[ACTIVITY] Which lines in the data below contain the word "trash"? Copy each of them.

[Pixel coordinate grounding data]
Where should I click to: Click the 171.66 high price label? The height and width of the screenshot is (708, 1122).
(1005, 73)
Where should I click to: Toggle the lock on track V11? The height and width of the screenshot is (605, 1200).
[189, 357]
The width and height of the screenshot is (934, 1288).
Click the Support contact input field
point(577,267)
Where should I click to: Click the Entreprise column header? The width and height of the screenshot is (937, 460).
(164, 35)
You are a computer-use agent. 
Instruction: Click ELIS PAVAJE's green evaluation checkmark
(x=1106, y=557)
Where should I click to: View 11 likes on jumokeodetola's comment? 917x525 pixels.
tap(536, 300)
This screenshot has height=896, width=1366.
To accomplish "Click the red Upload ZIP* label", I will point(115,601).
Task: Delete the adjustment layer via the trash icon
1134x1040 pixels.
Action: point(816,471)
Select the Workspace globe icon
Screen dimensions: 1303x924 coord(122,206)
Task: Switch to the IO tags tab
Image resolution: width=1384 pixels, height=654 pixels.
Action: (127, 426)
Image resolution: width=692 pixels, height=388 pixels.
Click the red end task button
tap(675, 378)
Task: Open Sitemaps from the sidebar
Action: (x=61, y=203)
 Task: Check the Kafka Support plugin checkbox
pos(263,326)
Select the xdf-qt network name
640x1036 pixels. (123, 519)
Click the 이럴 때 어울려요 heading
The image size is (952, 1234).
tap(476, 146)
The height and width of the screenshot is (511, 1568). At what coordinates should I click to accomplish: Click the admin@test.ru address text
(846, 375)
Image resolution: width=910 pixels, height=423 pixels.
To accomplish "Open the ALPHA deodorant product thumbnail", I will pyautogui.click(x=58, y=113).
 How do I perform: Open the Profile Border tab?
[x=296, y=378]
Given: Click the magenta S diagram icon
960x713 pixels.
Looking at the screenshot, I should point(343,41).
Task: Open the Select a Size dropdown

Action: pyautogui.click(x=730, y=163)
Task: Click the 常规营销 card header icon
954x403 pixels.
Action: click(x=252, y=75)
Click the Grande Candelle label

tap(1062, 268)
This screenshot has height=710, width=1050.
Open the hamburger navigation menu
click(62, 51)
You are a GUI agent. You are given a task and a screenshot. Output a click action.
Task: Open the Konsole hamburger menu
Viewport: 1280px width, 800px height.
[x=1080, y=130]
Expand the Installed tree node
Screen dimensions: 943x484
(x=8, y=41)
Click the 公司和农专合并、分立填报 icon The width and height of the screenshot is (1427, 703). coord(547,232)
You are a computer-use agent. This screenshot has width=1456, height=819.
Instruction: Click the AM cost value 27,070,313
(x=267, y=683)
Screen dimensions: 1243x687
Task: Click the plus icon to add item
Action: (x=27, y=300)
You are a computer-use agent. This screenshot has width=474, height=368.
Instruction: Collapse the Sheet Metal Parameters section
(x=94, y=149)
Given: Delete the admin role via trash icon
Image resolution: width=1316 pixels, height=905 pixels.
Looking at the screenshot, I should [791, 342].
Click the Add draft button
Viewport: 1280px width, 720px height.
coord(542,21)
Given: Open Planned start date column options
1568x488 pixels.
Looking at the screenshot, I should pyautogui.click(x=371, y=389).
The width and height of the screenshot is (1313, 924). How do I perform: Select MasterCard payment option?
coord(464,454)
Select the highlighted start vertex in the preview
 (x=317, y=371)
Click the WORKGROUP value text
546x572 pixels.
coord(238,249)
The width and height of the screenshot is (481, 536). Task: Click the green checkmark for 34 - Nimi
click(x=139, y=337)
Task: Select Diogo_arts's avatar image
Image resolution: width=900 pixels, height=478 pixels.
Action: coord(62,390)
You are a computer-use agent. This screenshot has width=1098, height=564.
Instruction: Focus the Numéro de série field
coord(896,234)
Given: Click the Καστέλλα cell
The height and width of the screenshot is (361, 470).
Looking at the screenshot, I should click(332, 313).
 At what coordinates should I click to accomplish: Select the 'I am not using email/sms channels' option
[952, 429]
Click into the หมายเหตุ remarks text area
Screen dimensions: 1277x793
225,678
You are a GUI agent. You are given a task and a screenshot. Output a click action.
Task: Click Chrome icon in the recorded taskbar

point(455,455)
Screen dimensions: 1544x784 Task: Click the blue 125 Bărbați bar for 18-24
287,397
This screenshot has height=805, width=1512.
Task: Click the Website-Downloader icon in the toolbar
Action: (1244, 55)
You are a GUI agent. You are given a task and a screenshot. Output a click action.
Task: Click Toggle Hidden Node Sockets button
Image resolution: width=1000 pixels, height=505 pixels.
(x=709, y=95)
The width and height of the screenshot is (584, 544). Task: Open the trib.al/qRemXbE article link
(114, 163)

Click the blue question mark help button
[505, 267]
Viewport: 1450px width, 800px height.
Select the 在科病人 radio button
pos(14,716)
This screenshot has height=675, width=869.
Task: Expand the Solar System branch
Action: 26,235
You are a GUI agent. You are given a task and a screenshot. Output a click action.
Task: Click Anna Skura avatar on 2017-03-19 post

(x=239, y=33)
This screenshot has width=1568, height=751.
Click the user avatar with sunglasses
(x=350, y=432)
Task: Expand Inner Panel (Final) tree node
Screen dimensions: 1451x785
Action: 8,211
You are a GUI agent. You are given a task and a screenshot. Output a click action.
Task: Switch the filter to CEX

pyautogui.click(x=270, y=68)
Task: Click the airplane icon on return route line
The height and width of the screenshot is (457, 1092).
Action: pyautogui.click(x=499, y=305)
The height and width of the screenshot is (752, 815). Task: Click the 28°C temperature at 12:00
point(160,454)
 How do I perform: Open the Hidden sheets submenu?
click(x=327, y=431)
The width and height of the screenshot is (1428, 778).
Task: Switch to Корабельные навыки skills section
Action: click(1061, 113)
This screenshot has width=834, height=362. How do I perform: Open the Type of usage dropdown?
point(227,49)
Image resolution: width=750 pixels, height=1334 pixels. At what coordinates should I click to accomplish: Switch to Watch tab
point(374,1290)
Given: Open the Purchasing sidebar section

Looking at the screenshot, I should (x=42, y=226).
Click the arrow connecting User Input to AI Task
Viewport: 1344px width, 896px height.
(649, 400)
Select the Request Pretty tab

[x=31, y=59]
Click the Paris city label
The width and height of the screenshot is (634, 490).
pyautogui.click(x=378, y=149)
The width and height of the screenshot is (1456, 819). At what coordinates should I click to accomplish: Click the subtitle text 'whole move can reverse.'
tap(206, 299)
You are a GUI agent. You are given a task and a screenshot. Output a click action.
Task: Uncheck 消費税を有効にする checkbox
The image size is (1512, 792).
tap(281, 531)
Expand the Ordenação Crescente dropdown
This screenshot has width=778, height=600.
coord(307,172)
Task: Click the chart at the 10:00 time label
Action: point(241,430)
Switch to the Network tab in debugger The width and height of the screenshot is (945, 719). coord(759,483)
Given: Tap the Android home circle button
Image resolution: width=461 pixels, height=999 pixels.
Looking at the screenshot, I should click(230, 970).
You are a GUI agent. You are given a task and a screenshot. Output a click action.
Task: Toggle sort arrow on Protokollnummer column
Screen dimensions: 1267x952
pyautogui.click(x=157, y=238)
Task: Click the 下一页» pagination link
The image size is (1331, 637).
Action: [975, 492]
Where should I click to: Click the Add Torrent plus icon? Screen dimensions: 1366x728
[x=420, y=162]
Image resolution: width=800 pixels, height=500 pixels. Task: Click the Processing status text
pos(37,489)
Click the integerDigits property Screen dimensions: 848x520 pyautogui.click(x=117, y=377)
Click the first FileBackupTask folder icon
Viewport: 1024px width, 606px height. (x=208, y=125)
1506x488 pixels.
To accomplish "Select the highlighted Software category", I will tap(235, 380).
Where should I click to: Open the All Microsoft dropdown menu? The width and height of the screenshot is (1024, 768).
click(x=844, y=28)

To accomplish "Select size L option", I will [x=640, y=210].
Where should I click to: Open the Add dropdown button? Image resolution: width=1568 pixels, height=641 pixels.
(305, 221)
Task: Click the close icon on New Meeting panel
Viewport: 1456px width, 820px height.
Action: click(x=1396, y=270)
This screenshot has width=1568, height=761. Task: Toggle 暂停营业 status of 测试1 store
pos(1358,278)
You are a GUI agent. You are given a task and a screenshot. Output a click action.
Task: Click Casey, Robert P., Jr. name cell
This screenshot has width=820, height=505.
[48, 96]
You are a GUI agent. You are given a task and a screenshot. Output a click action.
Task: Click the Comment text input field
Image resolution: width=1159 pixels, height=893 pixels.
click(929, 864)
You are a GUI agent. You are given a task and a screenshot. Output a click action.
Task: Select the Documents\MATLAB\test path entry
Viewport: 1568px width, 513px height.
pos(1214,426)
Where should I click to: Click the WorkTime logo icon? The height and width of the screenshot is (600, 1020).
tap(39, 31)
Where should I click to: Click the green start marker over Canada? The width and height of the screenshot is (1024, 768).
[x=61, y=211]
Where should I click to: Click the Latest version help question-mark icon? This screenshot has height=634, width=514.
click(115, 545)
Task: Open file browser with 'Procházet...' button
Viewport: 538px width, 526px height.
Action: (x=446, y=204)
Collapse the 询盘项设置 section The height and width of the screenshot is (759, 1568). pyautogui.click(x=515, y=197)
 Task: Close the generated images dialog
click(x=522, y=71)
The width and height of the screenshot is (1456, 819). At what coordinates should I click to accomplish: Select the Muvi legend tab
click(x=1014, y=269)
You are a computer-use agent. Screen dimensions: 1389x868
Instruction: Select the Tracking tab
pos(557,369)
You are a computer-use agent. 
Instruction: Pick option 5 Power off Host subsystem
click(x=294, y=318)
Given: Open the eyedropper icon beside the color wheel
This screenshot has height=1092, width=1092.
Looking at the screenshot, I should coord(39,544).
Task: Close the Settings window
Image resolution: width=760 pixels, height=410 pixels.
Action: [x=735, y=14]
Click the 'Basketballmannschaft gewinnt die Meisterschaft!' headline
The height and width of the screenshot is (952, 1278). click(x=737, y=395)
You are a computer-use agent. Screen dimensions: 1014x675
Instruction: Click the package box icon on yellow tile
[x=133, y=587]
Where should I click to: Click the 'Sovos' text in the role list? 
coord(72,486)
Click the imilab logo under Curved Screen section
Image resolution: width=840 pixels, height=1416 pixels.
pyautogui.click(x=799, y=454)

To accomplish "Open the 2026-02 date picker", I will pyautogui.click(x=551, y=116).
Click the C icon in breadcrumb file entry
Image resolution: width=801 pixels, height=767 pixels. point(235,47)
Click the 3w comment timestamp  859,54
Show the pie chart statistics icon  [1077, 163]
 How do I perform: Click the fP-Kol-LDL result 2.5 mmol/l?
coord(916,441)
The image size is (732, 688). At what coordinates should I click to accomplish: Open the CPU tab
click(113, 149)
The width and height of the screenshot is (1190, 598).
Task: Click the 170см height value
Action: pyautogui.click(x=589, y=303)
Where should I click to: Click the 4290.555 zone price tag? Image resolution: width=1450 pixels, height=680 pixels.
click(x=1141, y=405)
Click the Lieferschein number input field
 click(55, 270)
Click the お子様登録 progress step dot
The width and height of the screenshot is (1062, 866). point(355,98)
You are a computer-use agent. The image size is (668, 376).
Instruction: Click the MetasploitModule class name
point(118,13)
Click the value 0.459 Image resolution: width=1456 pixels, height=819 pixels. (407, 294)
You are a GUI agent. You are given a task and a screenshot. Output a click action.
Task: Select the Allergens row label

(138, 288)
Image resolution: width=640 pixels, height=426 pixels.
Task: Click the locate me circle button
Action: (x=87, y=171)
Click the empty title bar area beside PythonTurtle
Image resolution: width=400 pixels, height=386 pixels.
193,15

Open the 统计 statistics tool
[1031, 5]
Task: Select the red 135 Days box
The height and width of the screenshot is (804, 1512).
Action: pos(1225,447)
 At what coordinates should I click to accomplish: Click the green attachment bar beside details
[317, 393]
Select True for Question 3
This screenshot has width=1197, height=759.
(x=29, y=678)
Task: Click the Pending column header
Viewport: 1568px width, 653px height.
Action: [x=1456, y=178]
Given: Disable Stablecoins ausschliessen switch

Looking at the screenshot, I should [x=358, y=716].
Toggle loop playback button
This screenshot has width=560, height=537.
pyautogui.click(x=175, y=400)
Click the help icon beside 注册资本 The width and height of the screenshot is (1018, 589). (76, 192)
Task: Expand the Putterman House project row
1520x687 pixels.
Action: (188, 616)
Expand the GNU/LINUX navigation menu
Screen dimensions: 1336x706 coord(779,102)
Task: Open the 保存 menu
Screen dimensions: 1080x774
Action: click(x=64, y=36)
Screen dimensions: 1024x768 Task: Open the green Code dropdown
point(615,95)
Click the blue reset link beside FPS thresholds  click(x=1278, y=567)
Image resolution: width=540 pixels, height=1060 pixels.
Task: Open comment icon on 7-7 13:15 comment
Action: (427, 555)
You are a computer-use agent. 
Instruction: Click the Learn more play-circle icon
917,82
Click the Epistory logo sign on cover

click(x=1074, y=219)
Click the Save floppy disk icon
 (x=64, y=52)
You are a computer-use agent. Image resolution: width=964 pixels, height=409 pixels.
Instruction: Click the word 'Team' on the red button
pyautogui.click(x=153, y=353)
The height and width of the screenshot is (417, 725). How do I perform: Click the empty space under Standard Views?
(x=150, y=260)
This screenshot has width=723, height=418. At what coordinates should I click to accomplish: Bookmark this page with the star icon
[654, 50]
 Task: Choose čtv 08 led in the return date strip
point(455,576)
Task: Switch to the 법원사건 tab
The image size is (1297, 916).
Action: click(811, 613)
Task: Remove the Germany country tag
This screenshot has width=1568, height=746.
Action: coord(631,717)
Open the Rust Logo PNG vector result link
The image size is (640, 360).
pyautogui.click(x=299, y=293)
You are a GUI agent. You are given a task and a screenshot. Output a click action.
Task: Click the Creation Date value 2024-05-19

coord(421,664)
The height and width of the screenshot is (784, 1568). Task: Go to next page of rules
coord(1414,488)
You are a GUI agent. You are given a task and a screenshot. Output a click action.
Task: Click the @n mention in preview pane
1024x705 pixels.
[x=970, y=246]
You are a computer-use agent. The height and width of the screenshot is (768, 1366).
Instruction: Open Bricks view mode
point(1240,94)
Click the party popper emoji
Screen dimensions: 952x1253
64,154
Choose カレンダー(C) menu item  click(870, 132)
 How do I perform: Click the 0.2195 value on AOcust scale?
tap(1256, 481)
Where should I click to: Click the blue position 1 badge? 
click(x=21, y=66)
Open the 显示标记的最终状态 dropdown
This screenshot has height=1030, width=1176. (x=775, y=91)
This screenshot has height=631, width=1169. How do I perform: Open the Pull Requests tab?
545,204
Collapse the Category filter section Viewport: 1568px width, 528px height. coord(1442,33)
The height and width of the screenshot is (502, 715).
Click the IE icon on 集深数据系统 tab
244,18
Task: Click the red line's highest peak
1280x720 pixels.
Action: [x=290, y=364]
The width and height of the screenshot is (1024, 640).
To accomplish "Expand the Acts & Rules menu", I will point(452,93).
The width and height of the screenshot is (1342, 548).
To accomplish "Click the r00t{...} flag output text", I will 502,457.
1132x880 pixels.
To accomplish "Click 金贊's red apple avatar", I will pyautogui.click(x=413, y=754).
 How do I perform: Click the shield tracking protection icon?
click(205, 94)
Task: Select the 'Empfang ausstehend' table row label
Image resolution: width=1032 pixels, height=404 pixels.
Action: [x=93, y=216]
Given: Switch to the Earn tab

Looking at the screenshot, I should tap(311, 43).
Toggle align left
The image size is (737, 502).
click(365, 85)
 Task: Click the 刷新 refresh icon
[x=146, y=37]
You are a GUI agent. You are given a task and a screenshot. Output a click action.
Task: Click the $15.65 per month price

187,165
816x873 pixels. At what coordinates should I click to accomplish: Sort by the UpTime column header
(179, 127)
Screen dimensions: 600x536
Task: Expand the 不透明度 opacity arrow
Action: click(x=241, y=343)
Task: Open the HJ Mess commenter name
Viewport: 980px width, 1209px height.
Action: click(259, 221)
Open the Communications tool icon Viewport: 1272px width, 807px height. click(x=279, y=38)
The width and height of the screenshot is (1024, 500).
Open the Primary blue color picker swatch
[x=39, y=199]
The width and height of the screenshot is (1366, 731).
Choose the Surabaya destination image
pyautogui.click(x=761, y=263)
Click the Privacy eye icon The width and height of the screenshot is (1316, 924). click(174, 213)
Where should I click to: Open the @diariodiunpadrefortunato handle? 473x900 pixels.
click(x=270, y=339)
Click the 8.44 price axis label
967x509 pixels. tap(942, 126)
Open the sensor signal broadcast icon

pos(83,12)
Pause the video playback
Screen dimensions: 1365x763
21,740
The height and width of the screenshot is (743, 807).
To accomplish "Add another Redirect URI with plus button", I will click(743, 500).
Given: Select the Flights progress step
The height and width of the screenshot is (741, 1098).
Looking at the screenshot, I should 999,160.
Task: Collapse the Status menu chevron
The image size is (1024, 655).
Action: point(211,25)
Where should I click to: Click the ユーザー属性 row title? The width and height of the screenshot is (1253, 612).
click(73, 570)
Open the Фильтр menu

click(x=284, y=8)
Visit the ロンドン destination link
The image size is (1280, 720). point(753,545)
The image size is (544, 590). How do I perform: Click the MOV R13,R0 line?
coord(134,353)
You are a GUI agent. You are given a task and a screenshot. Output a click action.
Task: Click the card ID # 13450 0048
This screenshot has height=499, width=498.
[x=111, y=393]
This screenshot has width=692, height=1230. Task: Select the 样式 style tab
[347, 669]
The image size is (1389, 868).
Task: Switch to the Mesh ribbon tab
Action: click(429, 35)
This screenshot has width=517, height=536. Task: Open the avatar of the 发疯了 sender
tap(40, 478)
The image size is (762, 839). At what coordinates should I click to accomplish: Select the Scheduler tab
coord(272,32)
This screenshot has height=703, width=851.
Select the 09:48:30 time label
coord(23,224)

[SOLUTION TO THIS TASK]
Task: Delete the adjustment layer via the trash icon
Given: Delete the admin role via trash icon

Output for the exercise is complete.